Photo: Lasse Marhaug

Norwegian artist, musician and author Jenny Hval is not one to rest on any genre for too long.

This new album, The Practice of Love, which takes its name and inspiration from the 1985 film from Valie Export, is simultaneously accessible and esoteric.

Whispered or angelic vocals are juxtaposed with wide-screen, ambient beats. Sometimes it feels too muted, and mired in its blissful, 90s Balearic sunrise rhythms (High Alice, Six Red Cannas, Thumbsucker)… therefore too much in thrall to the trance genre itself.

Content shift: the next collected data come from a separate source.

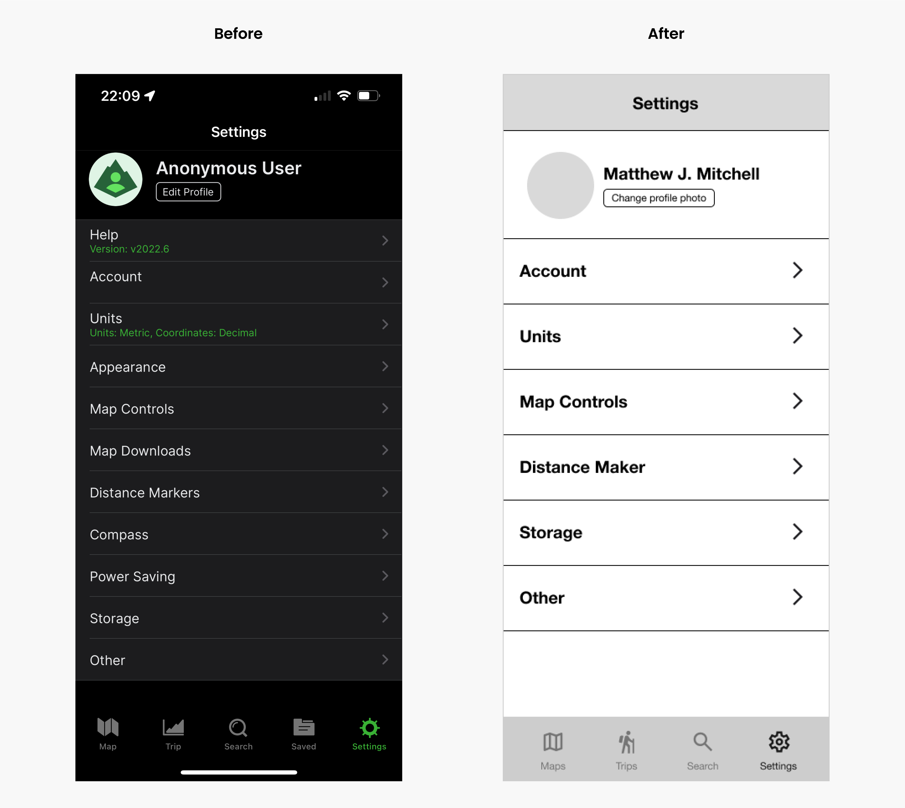Select the Map Controls menu item
The image size is (905, 808).
(x=665, y=402)
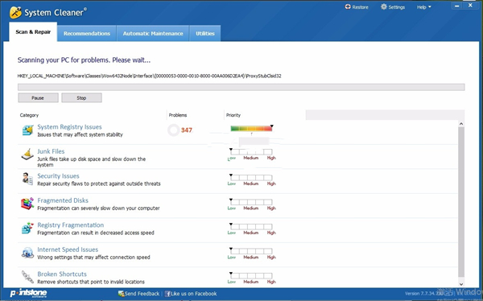Click the Junk Files broom icon
Screen dimensions: 483x301
tap(27, 154)
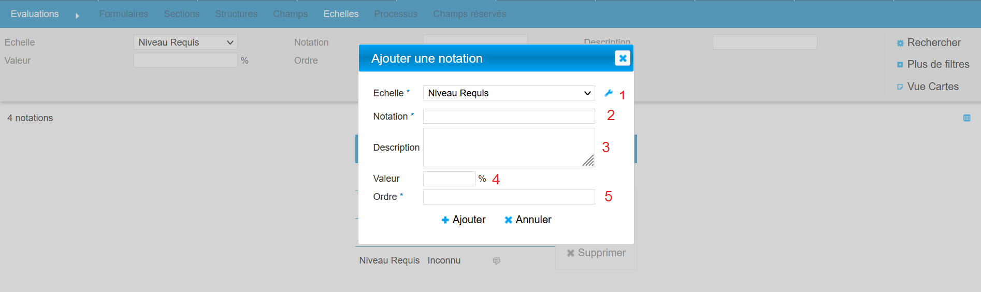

But in other tracks, Hval allows her own ideas to cut through the hands-in-the-air clichés. These are more spacious, allowing the euphoria to deepen into something more mysterious and affecting.

This is especially true of Ashes to Ashes (not a Bowie cover!) and Accident with Laura Jean. There’s a quest for something more meaningful, as evinced by the opening track Lions , with its bubbling percussion and mantra, “Where is God? This place doesn’t know. This place doesn’t care about the Holy Scriptures”.

She may have softened the edges since the brilliant Blood Bitch, but Hval can still disquiet with a soft sigh, or a percussive judder or two.